Mais « avant » ou « après », il y a quelque chose qui ne change pas : la multiplicité des canaux d’information.
Media traditionnels, chaînes d’information en continu, internet, réseaux sociaux, sont sans cesse à la recherche de nouveaux sujets « d’actualité ».
De quel thème la vorace machine à communications pourrait-elle s’occuper ? Ah, voici un morceau de choix : le digital contre l’immobilier ! Et c’est parti ! Émissions, débats, posts, tweets, articles, interviews, rivalisent de formules brillantes, d’analyses intelligentes et d’opinions fortes.
« Le télétravail va tuer les bureaux. Pour ? Contre ? »
Aujourd’hui ou demain ?
C’est le propre de l’actualité de grossir l’instant présent. Ce qui se passe juste aujourd’hui conditionne les analyses et les débats.
Pour l’instant, notre société est encore sous le choc. L’épidémie est sur le déclin, mais elle marque encore les esprits. On ne sait pas encore s’il y aura ou non une deuxième vague. La vie reprend progressivement. Peut-on vraiment anticiper les équilibres futurs à partir de ce que nous avons sous les yeux dans ce moment transitoire ?
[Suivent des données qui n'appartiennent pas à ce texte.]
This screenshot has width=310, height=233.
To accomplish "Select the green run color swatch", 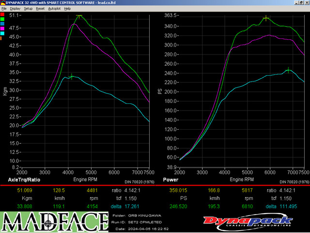I will tap(2, 18).
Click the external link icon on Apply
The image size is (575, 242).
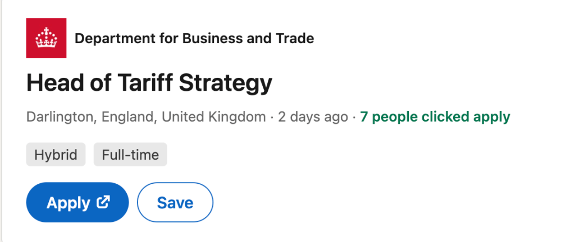(x=103, y=202)
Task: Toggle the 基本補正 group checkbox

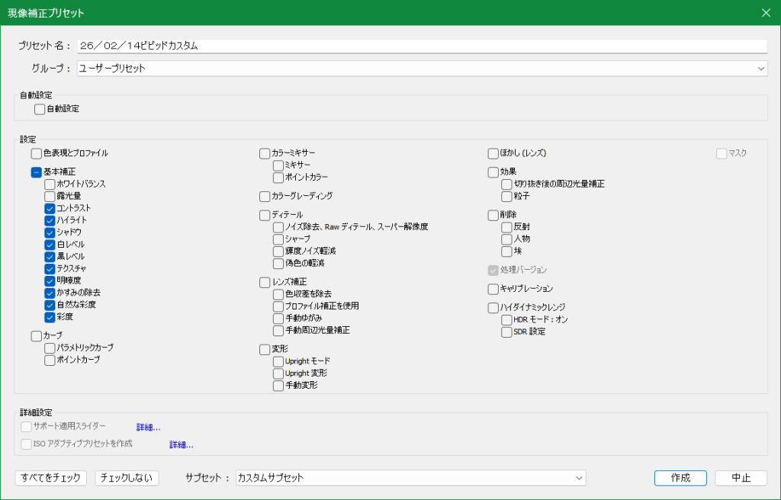Action: click(37, 172)
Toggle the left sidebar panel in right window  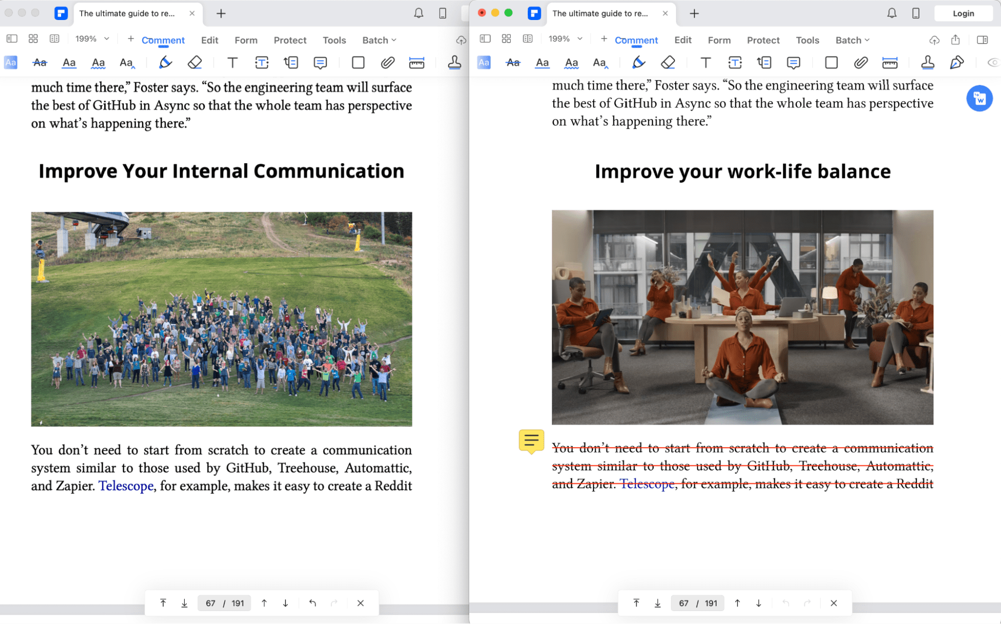pyautogui.click(x=485, y=39)
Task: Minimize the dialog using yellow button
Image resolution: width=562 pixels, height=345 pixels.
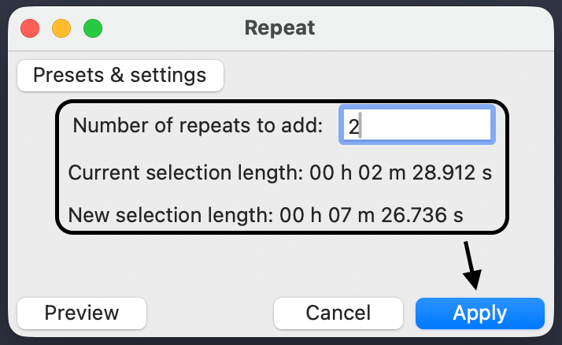Action: [x=61, y=29]
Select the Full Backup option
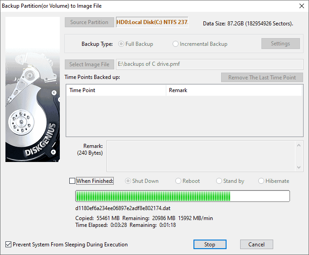Viewport: 309px width, 255px height. coord(121,44)
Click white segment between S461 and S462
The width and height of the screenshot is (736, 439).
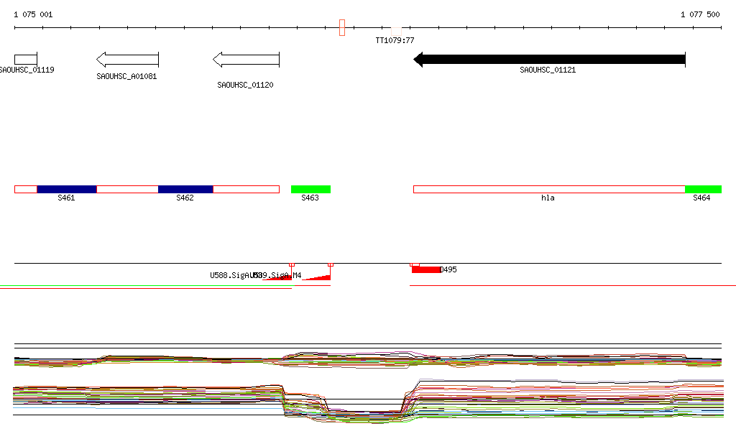[127, 189]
Personne ne sait encore comment va se passer la reprise, quels comportements individuels auront durablement changé, à quoi ressemblera la vie, économique, sociale ou internationale, après cette expérience inouïe que nous venons de vivre.
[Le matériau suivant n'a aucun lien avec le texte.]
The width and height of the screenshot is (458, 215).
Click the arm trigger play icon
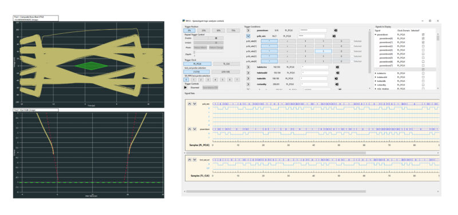(x=185, y=87)
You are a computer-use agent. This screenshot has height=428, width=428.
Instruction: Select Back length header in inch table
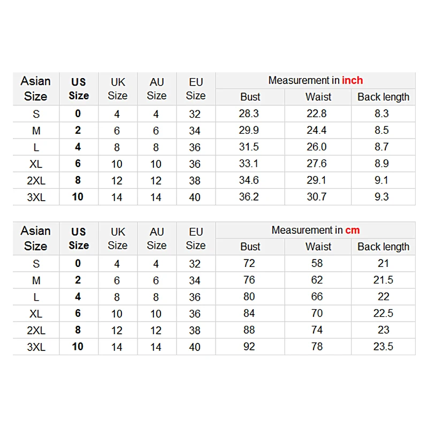coord(383,97)
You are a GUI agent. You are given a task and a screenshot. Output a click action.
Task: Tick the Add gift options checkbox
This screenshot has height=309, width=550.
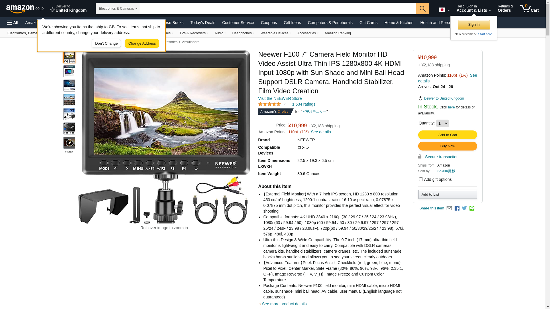coord(421,179)
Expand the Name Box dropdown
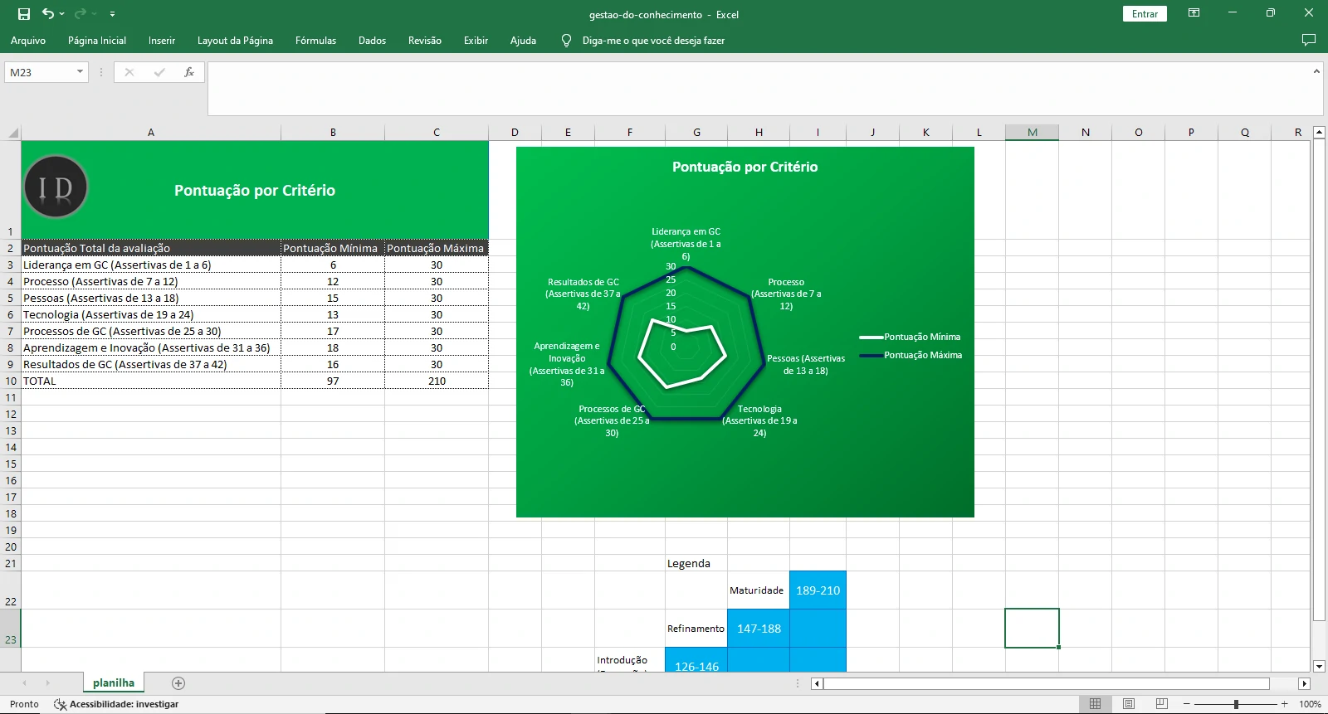1328x714 pixels. [x=80, y=72]
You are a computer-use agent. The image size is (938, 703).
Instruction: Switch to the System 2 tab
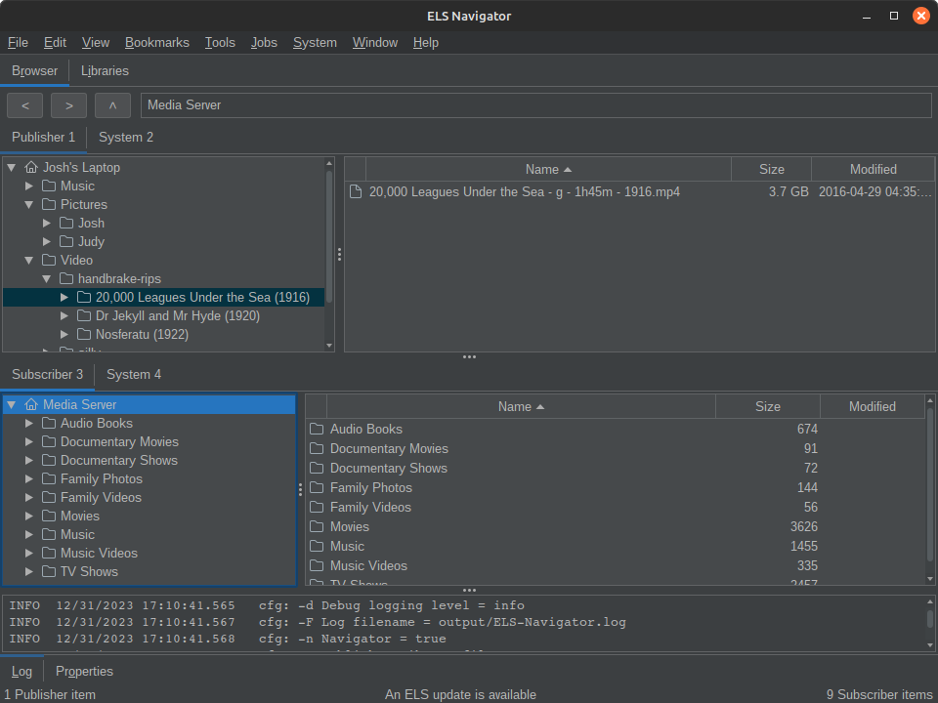(x=126, y=137)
Le rôle croissant du digital est mis sous les feux de l’actualité, ce qui favorise les prises de position simples, voire simplistes. Le séduisant l’emporte sur le pertinent. Alors qu’il est nécessaire de prendre en compte les tendances longues et les forces à l’œuvre.
Nous allons donc examiner successivement :
- L’évolution de l’emploi en France
- Ce que l’expérience du confinement a introduit de nouveau.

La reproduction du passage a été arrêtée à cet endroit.